A very nice PVR, I love mine. The hardware is exactly the same for the Mac & PC versions of this PVR, only the software supplied in the shipping box is different. From the FAQ...


_*Does the ConvertX PVR for the Mac contain the same hardware as the PX-TV402U for the PC?*
a. The hardware is exactly the same for the Mac and PC products._

_*Why doesn’t the ConvertX PVR for the Mac support DivX like the PC version does?*
At this time, the Elgato EyeTV software only supports recording in the MPEG-1, MPEG-2 and MPEG-4 formats. The ConvertX PVR for the Mac hardware supports recording in MPEG-1, MPEG-2, MPEG-4 and DivX formats._

_*Will the ConvertX PVR for the Mac support DivX in the future?*
Software upgrades will be available in the future to support other video formats.

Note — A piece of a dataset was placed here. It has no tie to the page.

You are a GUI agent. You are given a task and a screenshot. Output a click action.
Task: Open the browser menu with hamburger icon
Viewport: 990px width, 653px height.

Due to licensing requirements and costs, the upgrades will be available for a nominal fee._


----------



## guytoronto (Jun 25, 2005)

The Hauppauge WINTV-HVR-950.
WinTV-HVR-950

Comes bundled with the PC software (which is absolute crap - WinTV 2000 is pathetic)

You can use it on the Mac with Elgato's EyeTV software. The EyeTV software is beautiful, and typically works flawlessly.
Elgato Systems


----------



## Ottawaman (Jan 16, 2005)

http://www.bestbuy.ca/catalog/proddetail.asp?sku_id=0926INGFS10081833&logon=&langid=EN


----------



## Alex Sanders (Jun 13, 2003)

Thanks to an earlier post by Guytoronto, I bought one of these for use on my G4. Works flawlessly and is supported, as he says by the EyeTV software. Despite the claims of only Windows support, it does work and quite well.
Bear in mind that it requires a pretty decent CPU for HD channels. A slight bit choppy on my 1.4 Ghz G4, so if you have a slower Mac than that, I'd be wary.


----------



## bali_hi (Sep 24, 2007)

Anyone have any info on the Hauppauge myTV.PVR? Does it compare to The Hauppauge WINTV-HVR-950?


----------